Dans son clip de campagne, Irina Vlah utilise une carte de l’Europe orientale où la Crimée reste intégrée à l’Ukraine. Provocation envers Moscou ou simple maladresse ? En tout cas, les autorités russes comptent toujours sur elle pour remporter les élections qui auront lieu dimanche 22 mars en Gagaouzie...

Cette juriste de 41 ans, seule femme en course pour le siège de gouverneur, ne devrait pas les décevoir. Les sondages les plus optimistes la donnent gagnante dès le premier tour avec plus de 57% des voix, 24 points devant le maire de Comrat, Nicolai Dudoglo. Les autres prédisent sa victoire, dans tous les cas de figure, lors d’un éventuel second tour le 5 avril.

Au total, 10 candidats se présentent pour succéder à Mihail Formuzal qui gouvernait depuis 2006 cette région autonome du sud de la Moldavie. Le mandat est de quatre ans et permet d’obtenir automatiquement une place au sein du gouvernement central.

Tous sont « sans étiquette », même si leurs liens avec les partis traditionnels sont de notoriété publique. Aucun ne réclame officiellement l’indépendance du petit territoire dans ce pays déjà aux prises avec le séparatisme transnistrien. Mais chacun affiche haut et fort son amour pour la Russie.

« Il n’y a aucune différence entre eux », résume George Damian, éditorialiste au quotidien Adevărul Moldova. « L’enjeu de la bataille, c’est de savoir qui réussira le mieux à démontrer qu’il a des liens avec Moscou et qu’il bénéficie de son soutien. »

La Gagaouzie regarde à l’est

En jouant la carte de la russophilie, Irina Vlah et ses neuf adversaires prêchent des convaincus. Turcophones mais aussi orthodoxes et massivement russifiés à l’époque soviétique, les Gagaouzes ont depuis longtemps le cœur en Russie.

En 2014, trois semaines avant l’entrée des chars russes en Crimée, ils ont voté à une majorité écrasante pour que leur région adhère à une union douanière avec Moscou, rejetant d’un bloc l’accord d’association que le pouvoir central de Chișinău s’apprêtait, comme l’Ukraine, à signer avec Bruxelles. Un plébiscite que le gouvernement moldave de l’époque a jugé illégal.
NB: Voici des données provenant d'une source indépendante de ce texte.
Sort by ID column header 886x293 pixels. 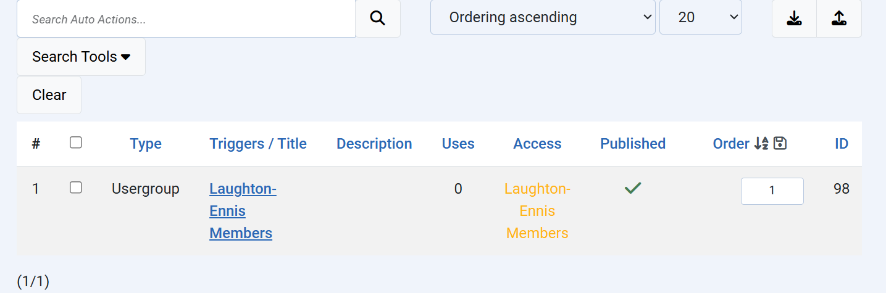[842, 144]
En récompense, la Russie a levé le mois suivant l’embargo qu’elle imposait à leurs entreprises viticoles depuis septembre 2013, tout en le maintenant pour les vins produits ailleurs en Moldavie.

« Les Gagaouzes se disent que la guerre en Ukraine est le résultat du rapprochement avec l’Union européenne », explique George Damian. Et d’ajouter : « sous l’influence de médias russophones très puissants, ils ne parlent jamais d’invasion et considèrent plutôt les Russes comme des personnages positifs ».

Beaucoup dénoncent aussi le désintérêt de la classe politique moldave pour leur région. Le chômage frôle les 30% et le salaire moyen dépasse à peine l’équivalent de 150 euros mensuels, soit 70 euros de moins que dans le reste du pays [1]. Élu en 2012, le président Nicolae Timofti n’y a effectué aucune visite officielle.

Adoubée à Moscou.

« Pour les électeurs, si le nouveau ’başkan’ a le soutien de Moscou, ça veut dire que la Russie va investir massivement et résoudre tous les problèmes sociaux », explique George Damian. « Voilà pourquoi les compétences des candidats n’ont pas beaucoup d’importance. Seul compte le soutien de Moscou. »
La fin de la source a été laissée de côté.